Il commissario verrà nominato, direttamente, dal ministero degli interni. Avellino è un centro che supera i 50mila abitanti, quindi, la legge stabilisce che, in caso di scioglimento del consiglio comunale, la scelta di chi dovrà reggere il comune arrivi direttamente del Viminale e non dalla prefettura. Si presume che entro mercoledì prossimo, 28 novembre, si possa insediare a piazza del Popolo, mentre, a tutti i consiglieri comunali arriverà la notifica della decadenza. Dovrebbe restare in carica almeno sei mesi, in quanto, sempre la legge sancisce che si debba tornare alle urne in una data compresa tra il 15 di aprile ed il 15 di giugno. Gli avellinesi dovrebbero votare nel mese di maggio, quando tutti gli italiani si recheranno alle urne per le elezioni europee.
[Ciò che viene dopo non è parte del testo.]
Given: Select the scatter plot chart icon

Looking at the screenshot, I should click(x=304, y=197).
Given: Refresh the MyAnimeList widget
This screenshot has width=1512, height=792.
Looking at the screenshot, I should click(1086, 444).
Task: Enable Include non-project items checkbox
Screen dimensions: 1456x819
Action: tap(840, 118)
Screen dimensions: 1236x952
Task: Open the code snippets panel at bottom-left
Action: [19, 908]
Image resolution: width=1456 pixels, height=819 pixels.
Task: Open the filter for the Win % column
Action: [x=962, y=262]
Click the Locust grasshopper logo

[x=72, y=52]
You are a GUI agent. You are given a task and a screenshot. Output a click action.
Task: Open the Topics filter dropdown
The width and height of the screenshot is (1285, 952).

Da alcuni anni, infatti, è prassi consolidata accorpare tutti i turni elettorali in quello che viene definito l’election day per risparmiare denaro pubblico. Il commissario dovrà assicurare la normale amministrazione e si troverà tra le mani diverse questioni molto spinose, a cominciare dai conti, Il quattro di dicembre, infatti, arriverà sul suo tavolo la relazione dei revisori dei conti sulla situazione finanziaria del comune di Avellino. E’ noto che il sindaco sfiduciato, Vincenzo Ciampi, era intenzionato a dichiarare il dissesto, Mentre, secondo il dirigente del settore finanze, Giuseppe Marotta, sarebbe bastata una terapia più morbida, ossia, il predissesto, spalmando i debiti in pià anni. . Ricordiamo che nelle sue mani, il commissario racchiude i poteri di sindaco, giunta e consiglio. Ma, sempre la prassi vuole che determinate decisioni di natura prettamente politica, se non c’è l’urgenza, vengano lasciate agli organi eletti. Viceversa, ci sono scadenze alle quali il commissario dovrà far fronte appena insediatosi, come ad esempio, quelle relative al poc cultura e al poc teatro, misure che valgono 400mila euro. E quelle relative alle manifestazioni natalizie, programmate dalla giunta uscente. La pioggia di queste ultime ore, invece, sta, certamente, facendo rientrare l’emergenza per lo sforamento dei livelli di inquinamento. Anche per i servizi sociali, ci potrebbe essere una sua decisione.